EXERCISE DETAILS - Return every one of the following lines verbatim, in their original order.

------------------------------------------------------------------------

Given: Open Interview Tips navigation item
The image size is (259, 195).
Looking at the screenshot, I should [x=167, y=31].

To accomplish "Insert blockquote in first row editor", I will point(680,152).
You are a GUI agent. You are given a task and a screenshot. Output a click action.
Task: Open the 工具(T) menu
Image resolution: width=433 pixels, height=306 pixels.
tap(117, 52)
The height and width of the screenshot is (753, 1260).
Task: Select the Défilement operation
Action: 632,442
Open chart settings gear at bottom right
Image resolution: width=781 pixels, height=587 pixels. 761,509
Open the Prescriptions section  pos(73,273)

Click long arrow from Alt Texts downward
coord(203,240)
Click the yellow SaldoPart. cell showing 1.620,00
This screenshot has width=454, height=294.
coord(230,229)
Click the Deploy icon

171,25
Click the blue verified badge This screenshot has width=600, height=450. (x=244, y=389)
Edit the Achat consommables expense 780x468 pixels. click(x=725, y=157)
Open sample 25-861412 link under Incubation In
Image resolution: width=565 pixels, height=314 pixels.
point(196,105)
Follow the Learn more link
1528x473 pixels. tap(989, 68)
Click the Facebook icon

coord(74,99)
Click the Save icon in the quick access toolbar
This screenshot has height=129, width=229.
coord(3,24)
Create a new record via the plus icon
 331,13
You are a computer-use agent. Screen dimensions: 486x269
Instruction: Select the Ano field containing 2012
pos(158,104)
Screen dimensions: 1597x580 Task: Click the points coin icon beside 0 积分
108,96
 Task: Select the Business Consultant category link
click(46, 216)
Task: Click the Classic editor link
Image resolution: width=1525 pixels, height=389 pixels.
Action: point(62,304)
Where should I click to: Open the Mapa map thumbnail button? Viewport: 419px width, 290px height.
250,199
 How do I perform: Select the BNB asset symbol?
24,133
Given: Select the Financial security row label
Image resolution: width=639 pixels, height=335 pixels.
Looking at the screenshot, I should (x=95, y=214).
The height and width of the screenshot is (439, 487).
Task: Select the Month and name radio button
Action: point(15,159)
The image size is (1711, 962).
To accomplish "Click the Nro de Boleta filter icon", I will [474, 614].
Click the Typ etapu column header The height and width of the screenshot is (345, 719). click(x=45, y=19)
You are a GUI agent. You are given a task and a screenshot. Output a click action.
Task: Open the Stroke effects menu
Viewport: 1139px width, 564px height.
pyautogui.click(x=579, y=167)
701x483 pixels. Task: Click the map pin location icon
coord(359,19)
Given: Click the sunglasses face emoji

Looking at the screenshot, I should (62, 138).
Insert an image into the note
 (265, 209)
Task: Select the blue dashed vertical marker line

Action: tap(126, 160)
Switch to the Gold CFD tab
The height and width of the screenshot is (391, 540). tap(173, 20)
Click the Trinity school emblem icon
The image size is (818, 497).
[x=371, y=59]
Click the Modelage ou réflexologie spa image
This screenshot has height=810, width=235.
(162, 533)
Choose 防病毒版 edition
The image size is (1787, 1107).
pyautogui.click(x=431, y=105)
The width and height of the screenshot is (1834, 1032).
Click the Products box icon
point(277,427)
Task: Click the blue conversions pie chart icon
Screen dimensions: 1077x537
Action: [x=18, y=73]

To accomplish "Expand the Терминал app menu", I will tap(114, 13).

------------------------------------------------------------------------

COMPLETED TASK -
Given: Open Interview Tips navigation item
The image size is (259, 195).
Looking at the screenshot, I should [x=167, y=31].

To accomplish "Insert blockquote in first row editor", I will point(680,152).
You are a GUI agent. You are given a task and a screenshot. Output a click action.
Task: Open the 工具(T) menu
Image resolution: width=433 pixels, height=306 pixels.
tap(117, 52)
The height and width of the screenshot is (753, 1260).
Task: Select the Défilement operation
Action: 632,442
Open chart settings gear at bottom right
Image resolution: width=781 pixels, height=587 pixels. 761,509
Open the Prescriptions section  pos(73,273)

Click long arrow from Alt Texts downward
coord(203,240)
Click the yellow SaldoPart. cell showing 1.620,00
This screenshot has width=454, height=294.
coord(230,229)
Click the Deploy icon

171,25
Click the blue verified badge This screenshot has width=600, height=450. (x=244, y=389)
Edit the Achat consommables expense 780x468 pixels. click(x=725, y=157)
Open sample 25-861412 link under Incubation In
Image resolution: width=565 pixels, height=314 pixels.
point(196,105)
Follow the Learn more link
1528x473 pixels. tap(989, 68)
Click the Facebook icon

coord(74,99)
Click the Save icon in the quick access toolbar
This screenshot has height=129, width=229.
coord(3,24)
Create a new record via the plus icon
 331,13
You are a computer-use agent. Screen dimensions: 486x269
Instruction: Select the Ano field containing 2012
pos(158,104)
Screen dimensions: 1597x580 Task: Click the points coin icon beside 0 积分
108,96
 Task: Select the Business Consultant category link
click(46, 216)
Task: Click the Classic editor link
Image resolution: width=1525 pixels, height=389 pixels.
Action: point(62,304)
Where should I click to: Open the Mapa map thumbnail button? Viewport: 419px width, 290px height.
250,199
 How do I perform: Select the BNB asset symbol?
24,133
Given: Select the Financial security row label
Image resolution: width=639 pixels, height=335 pixels.
Looking at the screenshot, I should (x=95, y=214).
The height and width of the screenshot is (439, 487).
Task: Select the Month and name radio button
Action: point(15,159)
The image size is (1711, 962).
To accomplish "Click the Nro de Boleta filter icon", I will [474, 614].
Click the Typ etapu column header The height and width of the screenshot is (345, 719). click(x=45, y=19)
You are a GUI agent. You are given a task and a screenshot. Output a click action.
Task: Open the Stroke effects menu
Viewport: 1139px width, 564px height.
pyautogui.click(x=579, y=167)
701x483 pixels. Task: Click the map pin location icon
coord(359,19)
Given: Click the sunglasses face emoji

Looking at the screenshot, I should (62, 138).
Insert an image into the note
 (265, 209)
Task: Select the blue dashed vertical marker line

Action: tap(126, 160)
Switch to the Gold CFD tab
The height and width of the screenshot is (391, 540). tap(173, 20)
Click the Trinity school emblem icon
The image size is (818, 497).
[x=371, y=59]
Click the Modelage ou réflexologie spa image
This screenshot has height=810, width=235.
(162, 533)
Choose 防病毒版 edition
The image size is (1787, 1107).
pyautogui.click(x=431, y=105)
The width and height of the screenshot is (1834, 1032).
Click the Products box icon
point(277,427)
Task: Click the blue conversions pie chart icon
Screen dimensions: 1077x537
Action: [x=18, y=73]

To accomplish "Expand the Терминал app menu", I will tap(114, 13).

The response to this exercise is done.